PROBLEM STATEMENT
If a line of the records contains the string "accomplish", copy it out.

PROVIDED RECORDS

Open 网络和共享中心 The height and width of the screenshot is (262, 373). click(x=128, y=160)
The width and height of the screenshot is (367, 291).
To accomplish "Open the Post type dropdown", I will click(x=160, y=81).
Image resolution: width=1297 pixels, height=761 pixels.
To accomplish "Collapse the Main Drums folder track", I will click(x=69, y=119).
* * *
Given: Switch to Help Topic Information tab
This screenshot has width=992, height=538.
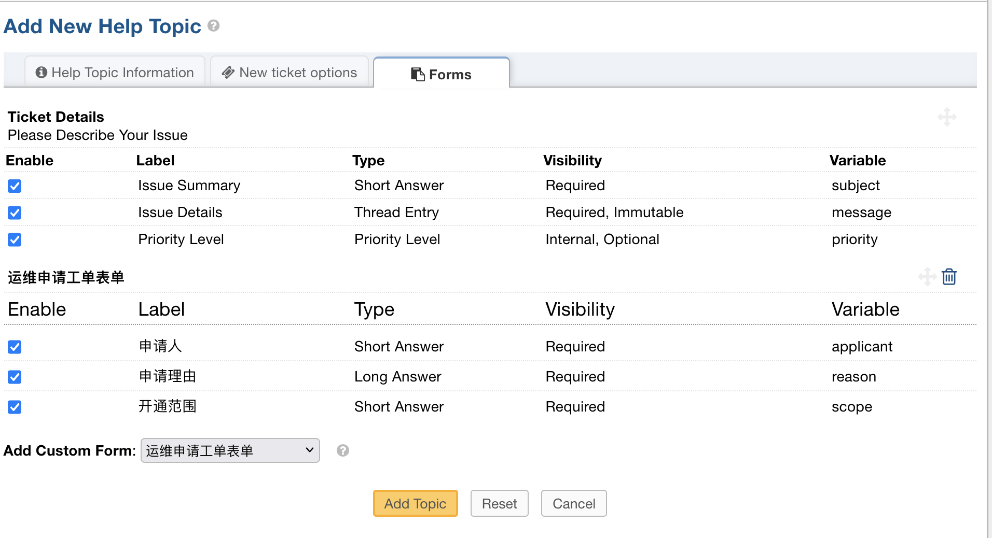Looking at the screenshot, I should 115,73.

EXPECTED OUTPUT
To accomplish "Open the Post type dropdown", I will click(x=160, y=81).
To accomplish "Collapse the Main Drums folder track", I will click(x=69, y=119).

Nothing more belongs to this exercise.